Successful treatment algorithm for evaluation of early pregnancy after in vitro fertilizatio

Capsule:
Early in vitro fertilization pregnancies screened by a clinical algorithm incorporating human chorionic gonadotropin levels and symptoms can be evaluated with early ultrasound for efficient diagnosis and treatment of ectopic and heterotopic pregnancy.

Authors:
Lisa Marii Cookingham, M.D., Rachel P. Goossen, B.A., Amy E.T. Sparks, Ph.D., Bradley J. Van Voorhis, M.D., Eyup Hakan Duran, M.D.

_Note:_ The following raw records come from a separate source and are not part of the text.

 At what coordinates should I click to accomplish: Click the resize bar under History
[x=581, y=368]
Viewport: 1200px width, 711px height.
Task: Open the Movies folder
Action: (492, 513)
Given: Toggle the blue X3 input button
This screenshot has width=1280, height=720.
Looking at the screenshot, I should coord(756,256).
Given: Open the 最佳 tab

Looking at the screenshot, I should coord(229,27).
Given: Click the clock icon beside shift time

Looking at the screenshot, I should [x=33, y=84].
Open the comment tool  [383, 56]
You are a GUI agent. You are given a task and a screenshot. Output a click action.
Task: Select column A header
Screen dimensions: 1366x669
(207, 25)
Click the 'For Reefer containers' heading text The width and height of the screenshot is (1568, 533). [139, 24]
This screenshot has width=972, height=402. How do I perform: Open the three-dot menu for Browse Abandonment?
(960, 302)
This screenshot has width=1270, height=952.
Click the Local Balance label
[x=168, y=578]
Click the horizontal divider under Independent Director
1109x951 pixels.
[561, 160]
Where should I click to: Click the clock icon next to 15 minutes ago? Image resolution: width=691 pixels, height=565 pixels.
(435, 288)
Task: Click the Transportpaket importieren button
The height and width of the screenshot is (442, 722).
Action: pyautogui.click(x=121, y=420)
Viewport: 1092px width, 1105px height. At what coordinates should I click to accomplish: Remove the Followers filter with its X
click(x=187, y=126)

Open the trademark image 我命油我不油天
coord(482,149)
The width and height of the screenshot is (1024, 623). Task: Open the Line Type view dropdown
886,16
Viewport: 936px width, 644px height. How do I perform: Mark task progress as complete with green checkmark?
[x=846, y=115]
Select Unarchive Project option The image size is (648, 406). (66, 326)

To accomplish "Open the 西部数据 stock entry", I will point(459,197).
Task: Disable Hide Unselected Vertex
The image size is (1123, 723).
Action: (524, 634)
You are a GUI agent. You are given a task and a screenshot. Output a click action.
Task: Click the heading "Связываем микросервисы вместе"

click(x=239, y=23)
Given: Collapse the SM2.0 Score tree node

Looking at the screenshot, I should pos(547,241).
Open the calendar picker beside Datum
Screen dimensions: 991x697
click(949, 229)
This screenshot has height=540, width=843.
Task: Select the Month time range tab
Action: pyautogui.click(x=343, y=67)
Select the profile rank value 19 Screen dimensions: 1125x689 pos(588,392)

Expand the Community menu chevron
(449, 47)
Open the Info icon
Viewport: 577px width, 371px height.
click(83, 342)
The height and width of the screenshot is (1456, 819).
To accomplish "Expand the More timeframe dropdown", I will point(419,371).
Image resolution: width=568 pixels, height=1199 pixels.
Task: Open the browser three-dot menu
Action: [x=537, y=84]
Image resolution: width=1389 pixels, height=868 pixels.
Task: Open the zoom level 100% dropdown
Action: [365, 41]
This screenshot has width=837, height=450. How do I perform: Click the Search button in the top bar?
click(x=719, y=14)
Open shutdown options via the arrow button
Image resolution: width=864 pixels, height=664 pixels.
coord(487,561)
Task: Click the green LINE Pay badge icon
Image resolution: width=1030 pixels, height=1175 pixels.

Volume 104, Issue 4, Pages 932-937

Abstract:

Objective:
To evaluate a prospectively implemented clinical algorithm for early identification of ectopic pregnancy (EP) and heterotopic pregnancy (HP) after assisted reproductive technology (ART).

Design:
Analysis of prospectively collected data.

Setting:
Academic medical center.

Patient(s):
All ART-conceived pregnancies between January 1995 and June 2013.

Intervention(s):
Early pregnancy monitoring via clinical algorithm with all pregnancies screened using human chorionic gonadotropin (hCG) levels and reported symptoms, with subsequent early ultrasound evaluation if hCG levels were abnormal or if the patient reported pain or vaginal bleeding.

Main Outcome Measure(s):
Algorithmic efficiency for diagnosis of EP and HP and their subsequent clinical outcomes using a binary forward stepwise logistic regression model built to determine predictors of early pregnancy failure.

Result(s):
Of the 3,904 pregnancies included, the incidence of EP and HP was 0.77% and 0.46%, respectively. The algorithm selected 96.7% and 83.3% of pregnancies diagnosed with EP and HP, respectively, for early ultrasound evaluation, leading to earlier treatment and resolution. Logistic regression revealed that first hCG, second hCG, hCG slope, age, pain, and vaginal bleeding were all independent predictors of early pregnancy failure after ART.

Conclusion(s):
Our clinical algorithm for early pregnancy evaluation after ART is effective for identification and prompt intervention of EP and HP without significant over- or misdiagnosis, and avoids the potential catastrophic morbidity associated with delayed diagnosis.